As much of the Philippines belatedly comes to terms with the enormity of the COVID-19 pandemic, it is, to be fair, important that quick and strong measures be implemented to contain the disease. A Code Red Sub-Level 2 alert has been raised by the Philippine government which when implemented restricts movement out of and into Metro Manila. The GMA New Online report notes that “Duterte urged the people not to panic, follow the orders of government and practice social distancing.” Such measures are, of course, subject to periodic review as more information comes in on how the crisis is playing out. It is, to say the least, unreasonable for critics to be expecting the authorities to get it right the first time. However, it is reasonable to expect government to be better-organised to ensure the right information is sent out to the public at the right times.
There are many scenarios to consider given that data on how the virus is transmitted is coming in trickles and the approaches to dealing with the crisis are, as a result, still in flux. Given that the set of most recommended measures to be taken may change from week to week in the coming months, response time and free flow of information is of the essence. People should not be too precious about their chosen “solution” and minds should be kept open (and partisan lines discarded) to ensure the best interests of all are top of mind. Thus, that the measures currently being taken in Metro Manila are still the subject of debate should not be cause for undue worry.
Manila Times columnist Ben Kritz, for one, points out in his article “Kill the patient to cure the disease” that the manner with which Metro Manila, the Philippines biggest and most economically-significant metropolis, could exacerbate the spread of the disease there which is also now raging across much of the world. Kritz, instead, proposes that people be encouraged to disperse instead to reduce clustering behaviours that are conducive to the spread of disease…
What the government should have considered instead, and it still could be done, is to not “lock down” the metropolis, which tends to concentrate people, but to do what some institutions like the Asian Development Bank have done, and let people disperse. Shut down nonessential government offices, nonessential gatherings, museums and other tourist attractions, perhaps even impose shorter hours on malls and stores, and encourage those that are not necessary to close temporarily. Encourage businesses to organize work-from-home arrangements to whatever extent possible. Limit the number of people coming into the country from overseas, but otherwise let people move around.
The aim, according to Kritz, is to “reduce the concentration of the population in Metro Manila”. This is a particularly important thing to note considering that Metro Manila is, according to a Business Insider report, the most crowded city in the world where, in its poorest areas, “multiple families live in close quarters in makeshift communities”. The report, which was published in 2016, points to the chilling reality that there are really very few options available when disaster strikes an ill-prepared densely-packed megalopolis like Manila. It cites how, “In times of crisis, such as the series of flash floods that struck in 2009, gyms have been repurposed as shelters. But the density doesn’t get relieved, just relocated.”
Indeed, statistics in these times of pandemic mean very little in the Philippines. The enormous number of people residing “informally” (the euphemism for squatting preferred by politicians and “activists”) in Metro Manila’s slums and in the dark nooks and crannies of even its most affluent districts represents an immense statistical blackhole into which data is sucked in but out of which no information of statistical significance comes out. COVID-19 is likely to be but a drop in the cesspool of the Philippines’ vast squatter colonies where a huge variety of diseases had long been already sickening and killing people right under statistical radars.
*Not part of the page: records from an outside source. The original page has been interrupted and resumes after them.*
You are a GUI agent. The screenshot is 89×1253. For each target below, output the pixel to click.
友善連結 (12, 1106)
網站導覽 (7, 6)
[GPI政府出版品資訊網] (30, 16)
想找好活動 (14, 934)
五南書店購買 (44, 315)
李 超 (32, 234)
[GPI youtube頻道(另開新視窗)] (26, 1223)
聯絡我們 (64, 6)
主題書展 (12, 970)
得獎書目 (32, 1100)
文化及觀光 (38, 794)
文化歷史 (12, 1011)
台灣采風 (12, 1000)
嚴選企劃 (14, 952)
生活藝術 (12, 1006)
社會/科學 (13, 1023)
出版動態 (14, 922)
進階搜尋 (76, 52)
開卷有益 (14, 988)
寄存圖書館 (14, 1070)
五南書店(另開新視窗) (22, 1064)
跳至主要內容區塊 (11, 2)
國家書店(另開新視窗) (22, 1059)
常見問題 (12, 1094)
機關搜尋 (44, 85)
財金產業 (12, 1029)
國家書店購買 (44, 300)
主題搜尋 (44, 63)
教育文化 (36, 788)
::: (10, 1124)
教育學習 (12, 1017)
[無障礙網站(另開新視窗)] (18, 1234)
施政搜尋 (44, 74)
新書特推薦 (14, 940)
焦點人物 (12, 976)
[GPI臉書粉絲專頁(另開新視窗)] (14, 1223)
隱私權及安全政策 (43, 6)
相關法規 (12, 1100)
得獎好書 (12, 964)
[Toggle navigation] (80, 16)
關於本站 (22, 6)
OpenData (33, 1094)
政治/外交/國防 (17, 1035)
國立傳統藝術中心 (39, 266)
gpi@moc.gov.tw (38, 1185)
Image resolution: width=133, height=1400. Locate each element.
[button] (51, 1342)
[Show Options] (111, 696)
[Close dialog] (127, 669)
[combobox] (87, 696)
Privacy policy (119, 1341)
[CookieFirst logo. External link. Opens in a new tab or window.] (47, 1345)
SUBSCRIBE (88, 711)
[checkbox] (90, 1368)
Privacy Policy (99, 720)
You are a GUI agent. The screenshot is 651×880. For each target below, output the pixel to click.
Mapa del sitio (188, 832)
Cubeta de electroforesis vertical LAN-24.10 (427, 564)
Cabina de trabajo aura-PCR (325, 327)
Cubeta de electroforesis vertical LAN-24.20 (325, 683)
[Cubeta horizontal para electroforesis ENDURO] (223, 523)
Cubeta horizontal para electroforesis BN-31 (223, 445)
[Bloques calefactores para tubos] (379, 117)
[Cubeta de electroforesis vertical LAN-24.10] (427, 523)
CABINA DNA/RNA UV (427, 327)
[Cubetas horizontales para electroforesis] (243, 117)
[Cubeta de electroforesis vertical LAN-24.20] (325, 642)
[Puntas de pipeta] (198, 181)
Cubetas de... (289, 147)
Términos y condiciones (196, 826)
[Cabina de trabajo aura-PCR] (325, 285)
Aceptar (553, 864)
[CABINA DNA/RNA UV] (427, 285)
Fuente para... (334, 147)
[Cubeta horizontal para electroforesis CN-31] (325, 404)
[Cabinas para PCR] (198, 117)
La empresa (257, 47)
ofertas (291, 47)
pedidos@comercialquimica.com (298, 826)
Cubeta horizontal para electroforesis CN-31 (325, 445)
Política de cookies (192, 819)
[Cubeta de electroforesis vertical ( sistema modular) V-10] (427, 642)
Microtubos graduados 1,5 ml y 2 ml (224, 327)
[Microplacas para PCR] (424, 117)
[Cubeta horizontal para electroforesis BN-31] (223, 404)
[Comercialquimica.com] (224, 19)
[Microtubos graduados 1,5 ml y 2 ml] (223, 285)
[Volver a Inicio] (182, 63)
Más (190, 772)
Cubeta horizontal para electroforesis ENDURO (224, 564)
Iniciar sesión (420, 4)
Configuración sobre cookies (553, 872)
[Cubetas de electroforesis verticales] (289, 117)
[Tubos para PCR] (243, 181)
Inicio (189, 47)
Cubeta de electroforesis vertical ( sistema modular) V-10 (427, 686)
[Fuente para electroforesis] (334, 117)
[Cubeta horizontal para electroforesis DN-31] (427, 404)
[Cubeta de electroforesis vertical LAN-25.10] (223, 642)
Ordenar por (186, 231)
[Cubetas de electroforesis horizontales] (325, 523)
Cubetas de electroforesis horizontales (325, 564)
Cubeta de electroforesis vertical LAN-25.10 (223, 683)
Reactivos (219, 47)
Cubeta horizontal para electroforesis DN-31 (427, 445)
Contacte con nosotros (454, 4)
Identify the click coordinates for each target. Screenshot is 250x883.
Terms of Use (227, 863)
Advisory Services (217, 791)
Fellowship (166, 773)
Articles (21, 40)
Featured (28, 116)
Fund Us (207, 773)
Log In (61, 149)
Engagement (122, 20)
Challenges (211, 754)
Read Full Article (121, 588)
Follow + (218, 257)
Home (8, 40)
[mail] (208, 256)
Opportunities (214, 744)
In this regard, “social distancing” would be as oxymoronic to the average Metro Manila resident as organised public transport. This, plus the fact that even just a two to three percentage point increase in infection rates would likely swamp all of the Philippines’ available public health care and emergency response capabilities. Indeed, even the announcement of a citywide mall sale is enough to throw the entire metropolis into a panic followed by monstrous traffic gridlocks. The Philippines’ largest urban area is like a running engine on the brink of seizing up if not for the occasional drops of oil injected into it to just prevent that from happening. This means that careful thought should always be put in considering measures that could disrupt the flow of goods and services in and out of Metro Manila.
In short, while there is merit in looking to other countries for “best practice” in managing the COVID-19 outbreak, the worst-hit as well as the best-managed cases around the world don’t necessarily have Metro Manila’s more acute problems. It is important that Filipinos reach out to each other instead of succumb to colonial mentalities that have long been habitual comfort zones. The sooner Filipinos and their “thought leaders” realise that this is a problem that requires level heads to prevail over superstitious emotionalism and petty politics, the better the chance that they will see this crisis through.